It takes me three attempts to reach Joe from IDLES; he finally tells me he’s in the middle of getting a tattoo, and wants to chat before his phone runs out of battery. His frantic schedule doesn’t come as a surprise.

“I’ve got interviews all day, so if you’re all good to go, then so am I,” he replies, after I’ve asked him whether or not he wants to reschedule our interview – preferably to a time when he’s not being repeatedly stabbed by motorised needles. The circumstances of our interview say a lot; Joe’s managed to maintain a relentless agenda for several years now, moving through grief and struggle to create some of the most urgently compelling music heard this decade. “We don’t have to keep doing it,” he says. ”But we do keep doing it, because we’ve got an energy to us that we love”.

‘We’ve just got lots of things to do. Weíve started the third album now.’

A glutton for punishment, Joe’s previously stated that he started writing the band’s second record (out last month) as soon as Brutalism had finished being recorded, When I ask him about the root of his work ethic, he muses on the matter, gritting his teeth mid-answer. I can almost hear the needles scraping his skin. “We’ve just got a lot of things to do. We’ve started the third album now.” He pauses. “Sorry, the needles are going so I’m gonna brace myself, hell-O!” His voice strains, the needles buzzing loudly as he attempts to string a sentence together without expressing the pain he’s in. “Yeah… We’re… On this third album now and we’re gonna keep going”. It’s clear within minutes of speaking to him that this is an essential process, a progression that comes with experiencing the kind of trauma Joe has been through. Both the passing of his mother and his daughter Agatha have dramatically shaped his world view, forcing him to look inward and channel his grief into art.

Joy as an Act of Resistance, however, comes from a different, more controlled place than Brutalism does. “The second album is more reflective, more about progress, using grief and embracing pain and sadness as a way of moving forward, using vulnerability as a gift to your audience, to encourage vulnerability and create your open-mindedness as a form of progression politically.” The refined nature of their second LP is immediate, they sound altogether more ambitious, expansive and considered.

‘It was art imitating life really…’

Joe’s mentioned before that this change in pace runs in tandem with the record’s meaning: it comes across as slightly less personable, more about an overarching message than about serving as a biographical piece. The album itself still exudes a genuinely heavy and brutal honesty, with the differences from their debut existing as noticeable subtleties. Joe remarks that this change came from an intentional shift in the bands attitude towards writing. “We wrote a whole bunch of songs over about a year and  then we scrapped them all because we realised that we were writing under pressure instead of writing for the enjoyment of writing.” Joe pauses, while the sound of the needles die down slightly. “It was art imitating life really, it was about looking inwards and remembering why we started the album in the first place, which was to enjoy making, not to please everyone and all that jazz”.

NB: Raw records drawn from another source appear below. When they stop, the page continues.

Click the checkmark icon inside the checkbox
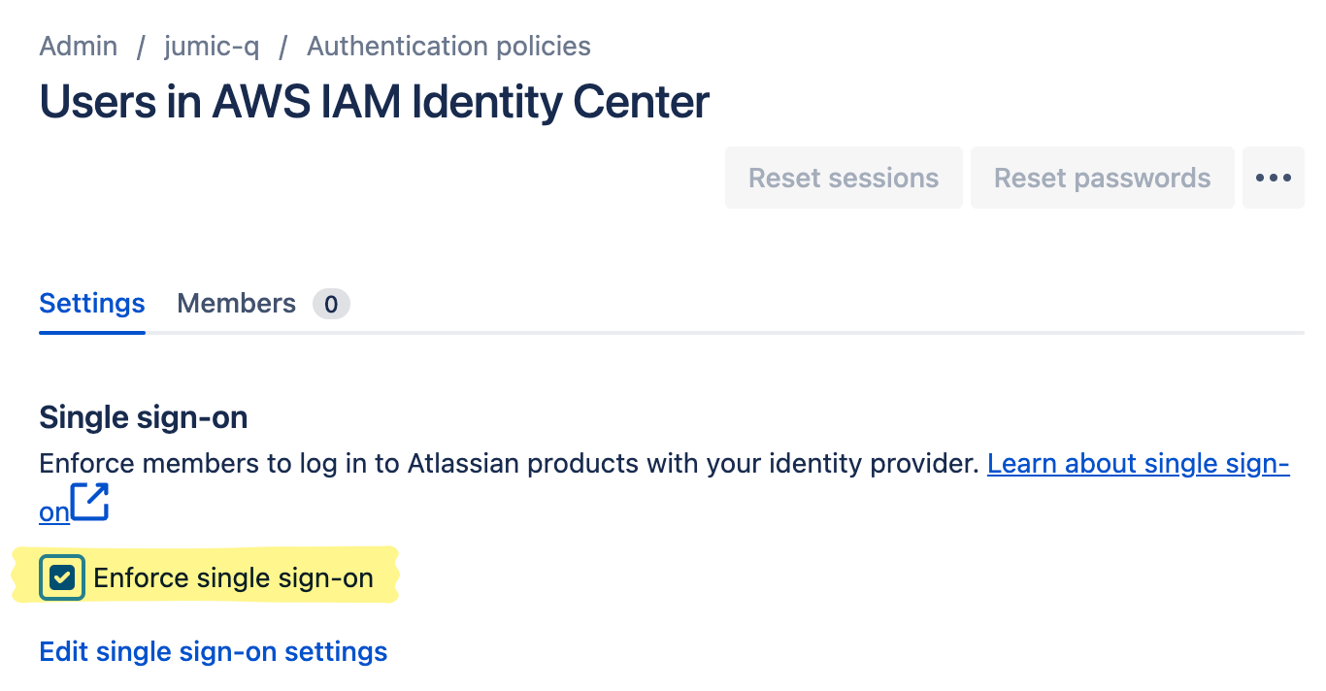 point(62,578)
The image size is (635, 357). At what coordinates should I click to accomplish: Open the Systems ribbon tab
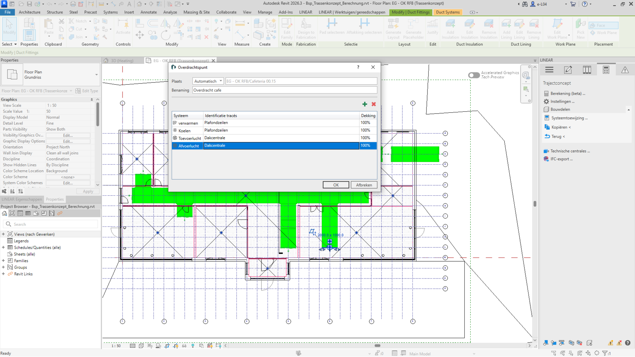pos(110,12)
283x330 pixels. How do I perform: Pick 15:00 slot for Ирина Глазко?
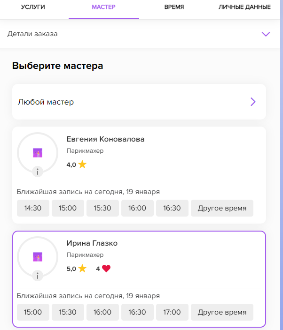click(x=33, y=312)
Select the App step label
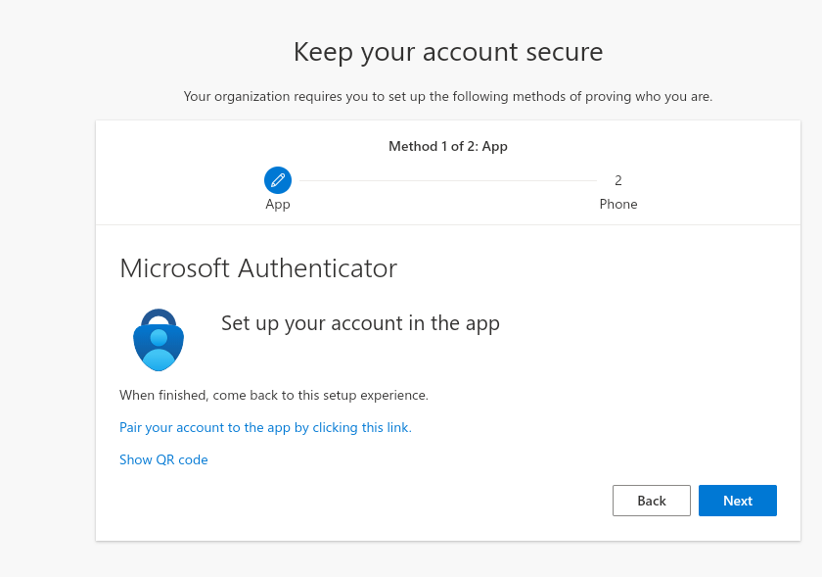Image resolution: width=822 pixels, height=577 pixels. tap(278, 204)
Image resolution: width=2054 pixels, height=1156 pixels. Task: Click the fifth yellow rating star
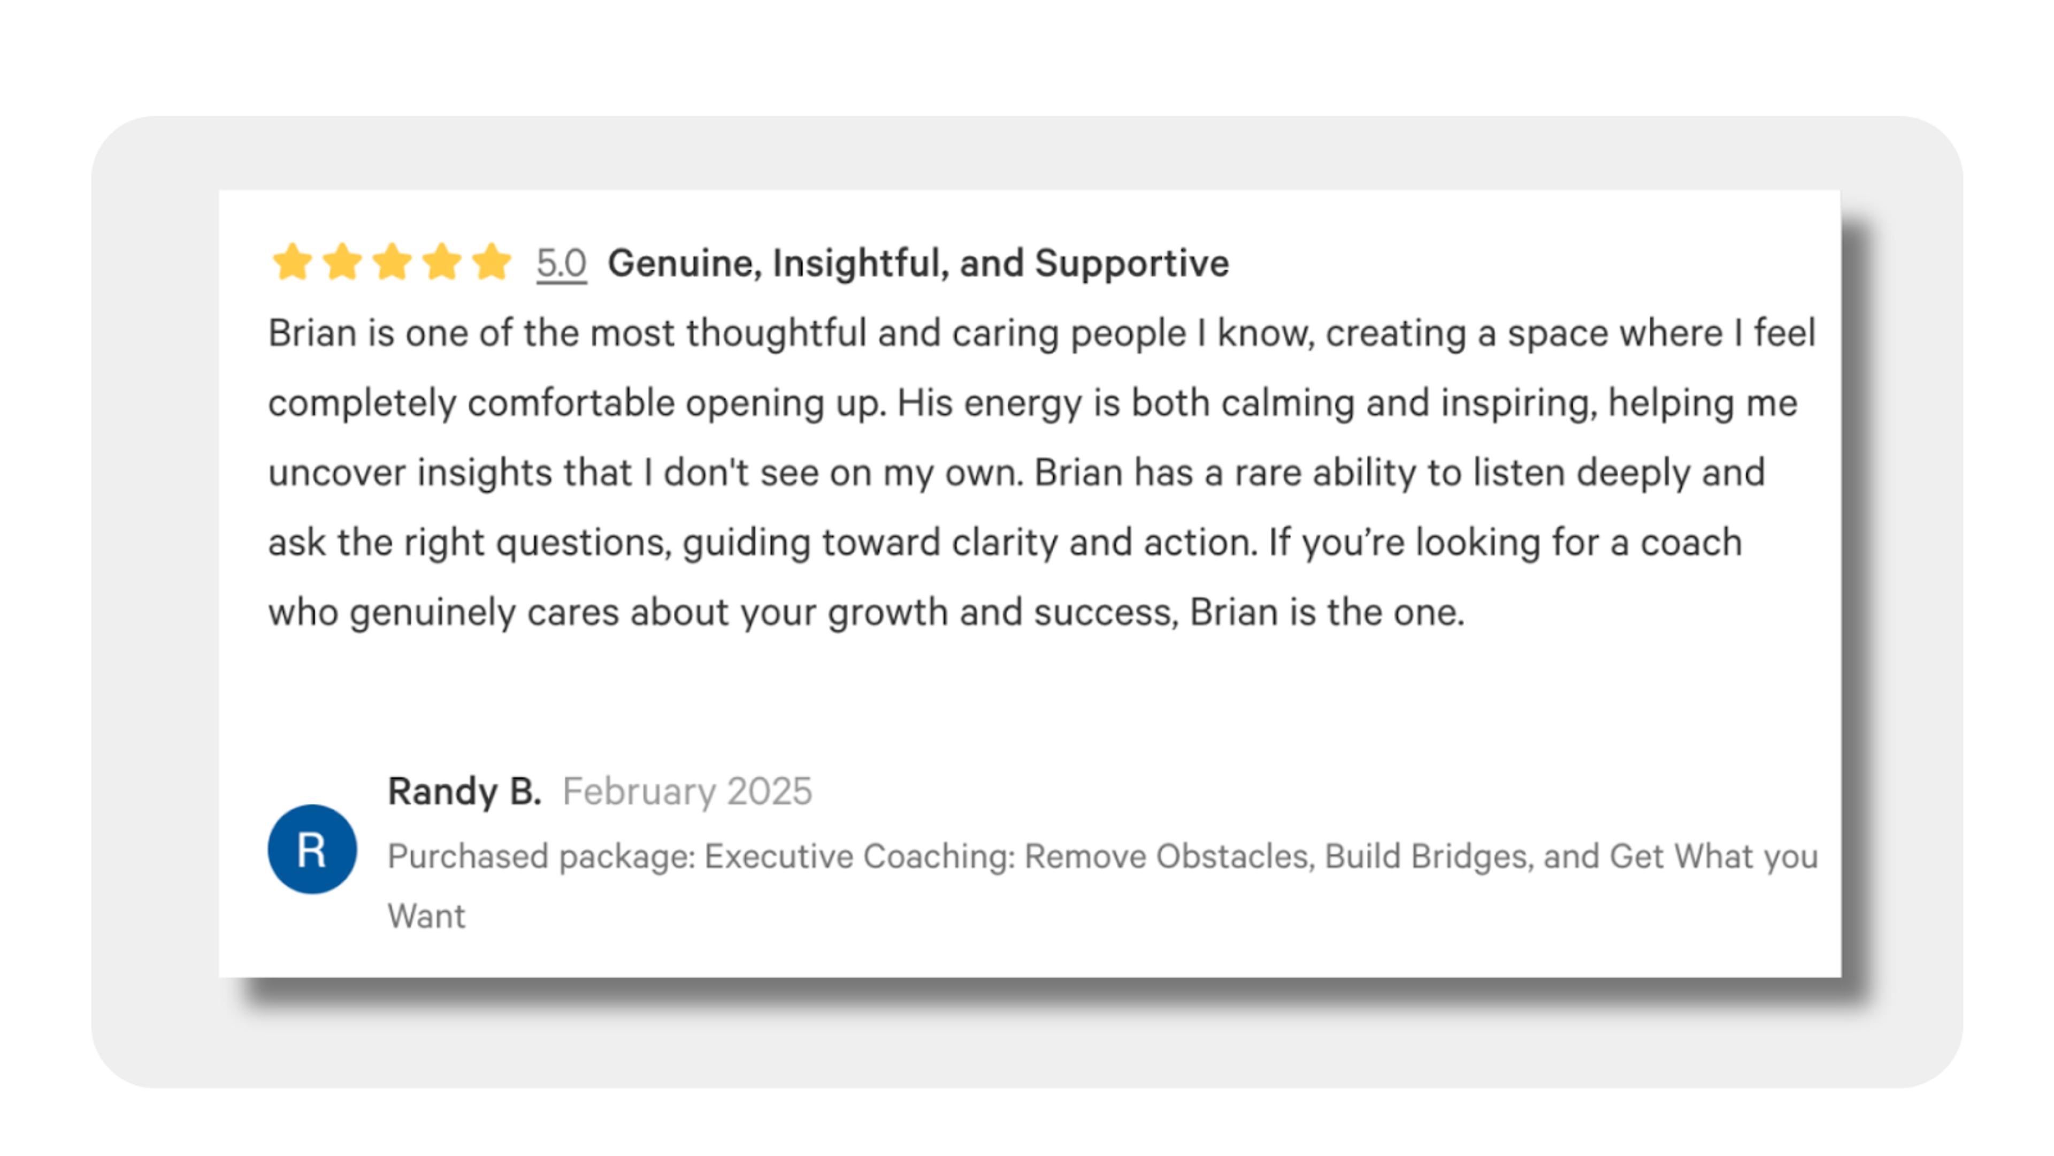pos(491,262)
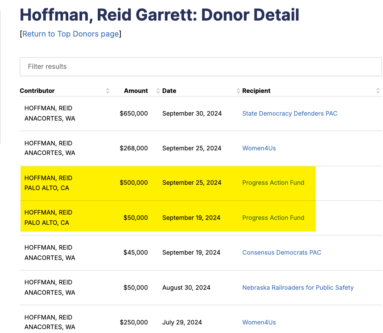Click the sort arrows beside Contributor header

tap(108, 91)
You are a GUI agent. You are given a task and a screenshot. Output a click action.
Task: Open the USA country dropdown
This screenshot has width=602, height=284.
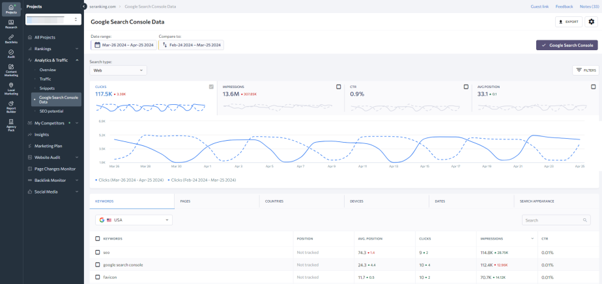point(134,220)
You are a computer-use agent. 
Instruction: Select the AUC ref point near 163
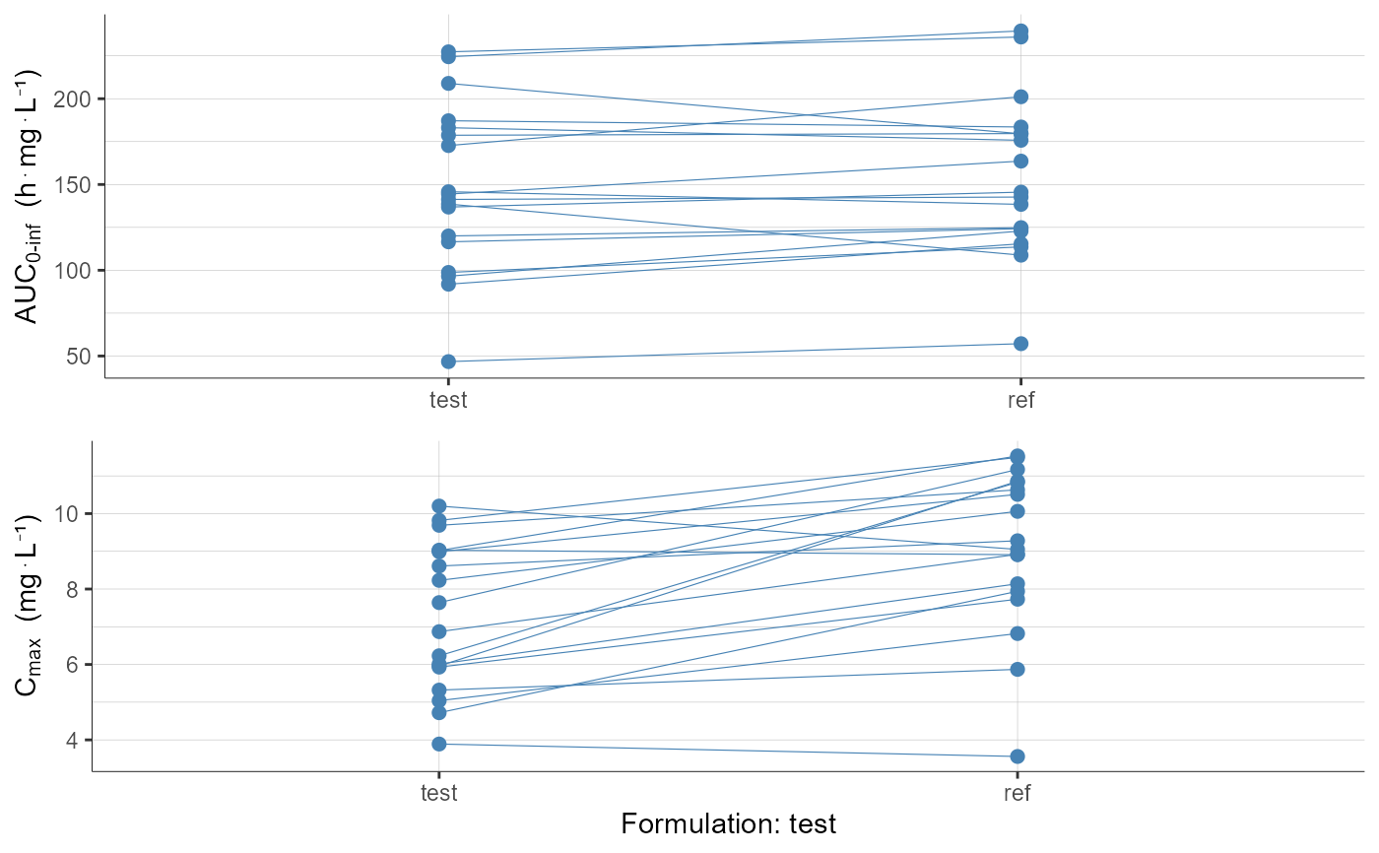[x=1020, y=161]
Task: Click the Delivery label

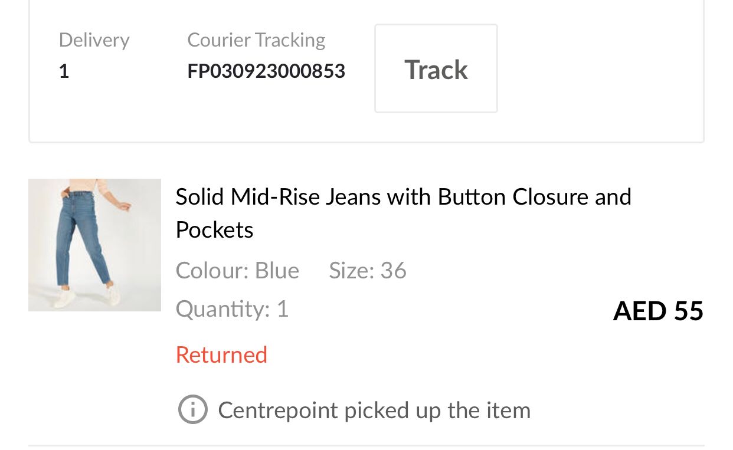Action: [x=94, y=40]
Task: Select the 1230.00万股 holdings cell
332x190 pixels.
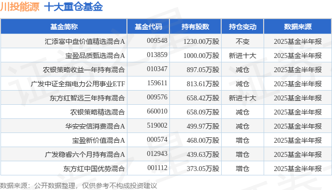Action: [x=201, y=41]
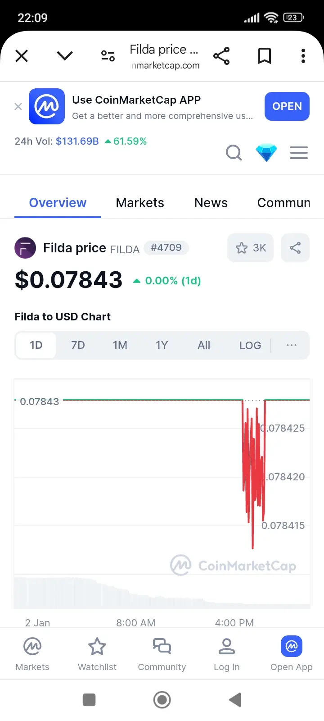Image resolution: width=324 pixels, height=721 pixels.
Task: Dismiss the CoinMarketCap app banner
Action: click(x=18, y=106)
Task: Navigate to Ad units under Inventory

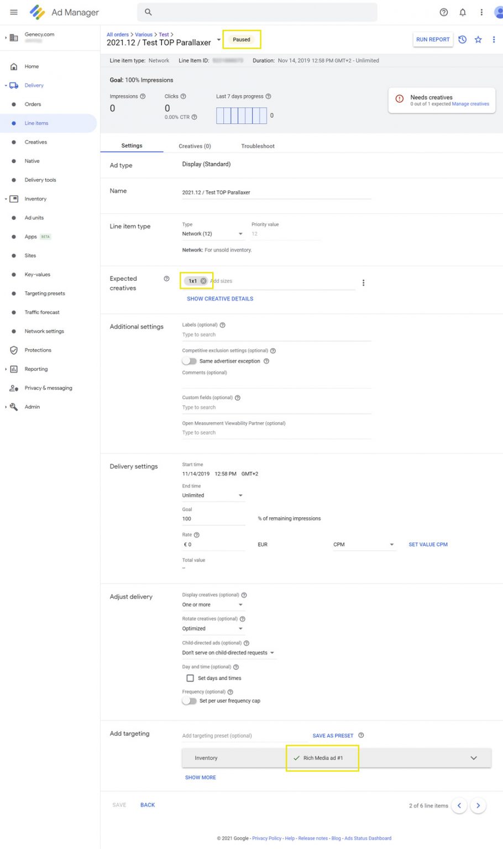Action: tap(34, 218)
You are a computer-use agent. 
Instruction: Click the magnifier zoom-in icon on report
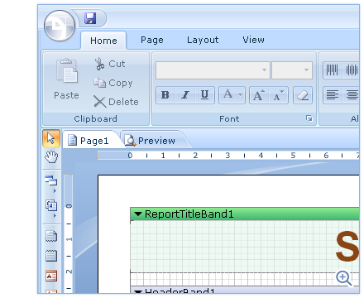click(344, 278)
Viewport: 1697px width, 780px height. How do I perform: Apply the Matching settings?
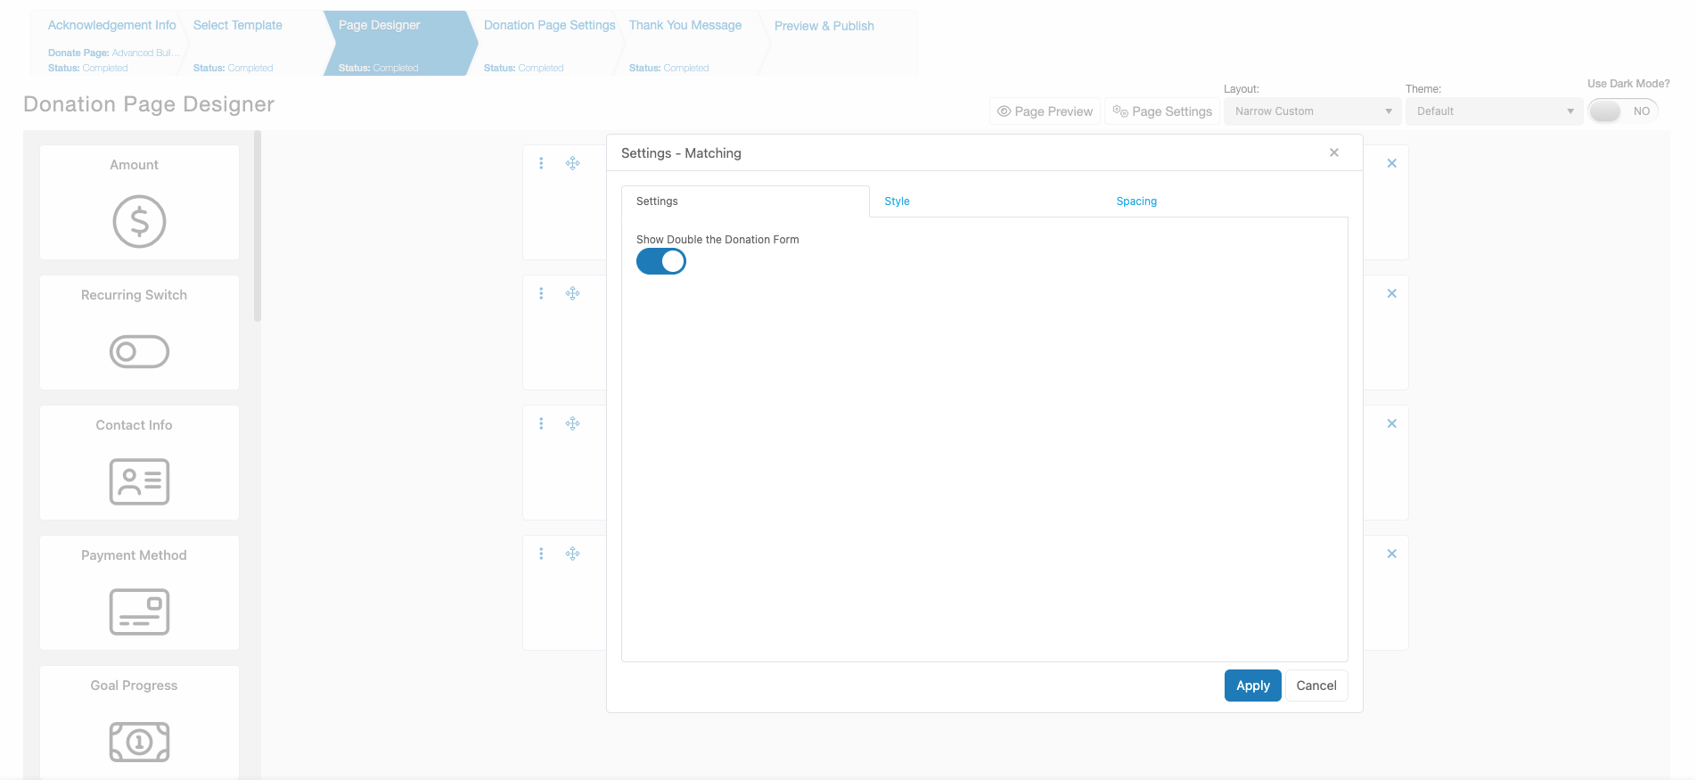(1252, 686)
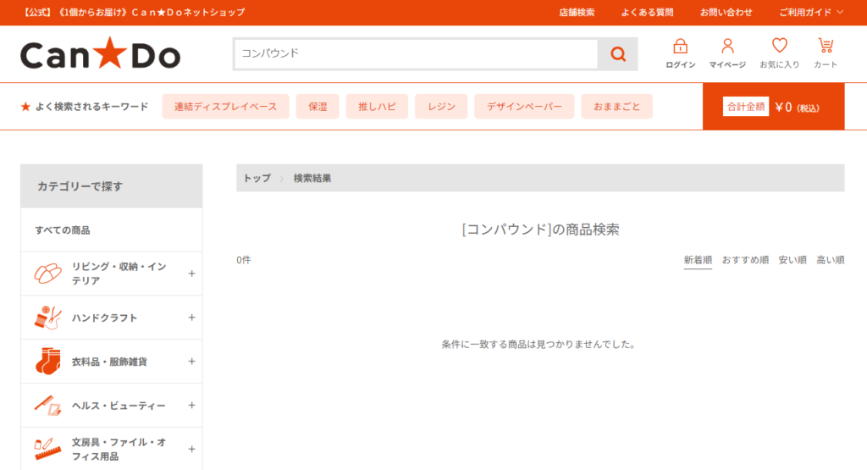Sort results by おすすめ順
This screenshot has width=867, height=470.
coord(745,260)
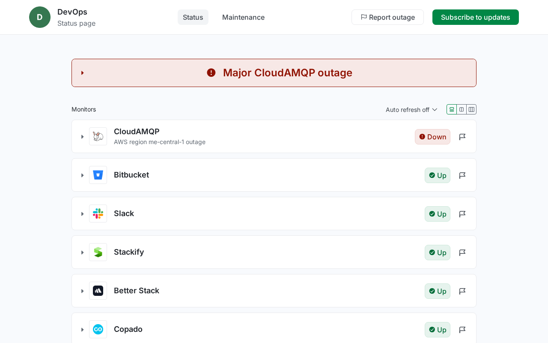Click the Better Stack logo icon
Image resolution: width=548 pixels, height=343 pixels.
coord(98,291)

‘Philosophically we used joy as an act of resistance for everything.’

“You’ll hear there’s a bit more depth there because we’re allowing each other to play instead of all playing at the same time, we’re confident enough to stop playing, and listen to each other which is where the depth comes from, the dynamic’s there because we allow it, we allow each other to breathe”. Listening to Joy as an Act of Resistance you’d be hard-pressed to find an element of the band that hasn’t improved in some way, and Joe recognises the stylistic tweaks. “There’s less of an explosive nature to that album but in turn it becomes more visceral and just more innate.” I ask whether he’ll have a cooldown period after years of constant writing and performing. He interrupts me almost immediately. “No… It’s all about keeping the momentum going.” Like many artists going through a grieving process, creativity for Joe is a way of coping; it’s cathartic in an unparalleled way that allows you to process what you’ve been through and create something out of it.

Unsurprisingly, Joe’s influences mainly come from within. “The influences for me came from my life, The Descent of Man by Grayson Perry; thinking about masculinity in a way that I’ve never thought of before but realised that I’ve always thought of it that way, I’ve just never articulated it. Life is imitated by art, it’s inspired.” Asking further about what inspires the band from an instrumental standpoint Joe says that, “sonically, we just wear our influences on our sleeves; because we allow each other to breathe as individuals it all comes out, we don’t talk about it. Musically, this album is heavily influenced but we’ve never talked about it, I can’t talk about it because I don’t really know”.

Joy as an Act of Resistance has a unique ire about it, the sound of a band one-upping a seminal album. Letting my curiosity get the better of me, I ask what we can expect from the already underway third album: “I’m not gonna tell you anything about the third album until it’s written my friend.” There’s a short silence before he ends the interview by saying, “I understand you’ve gotta give it a go but that ain’t happening.” He then laughs to himself and hangs up.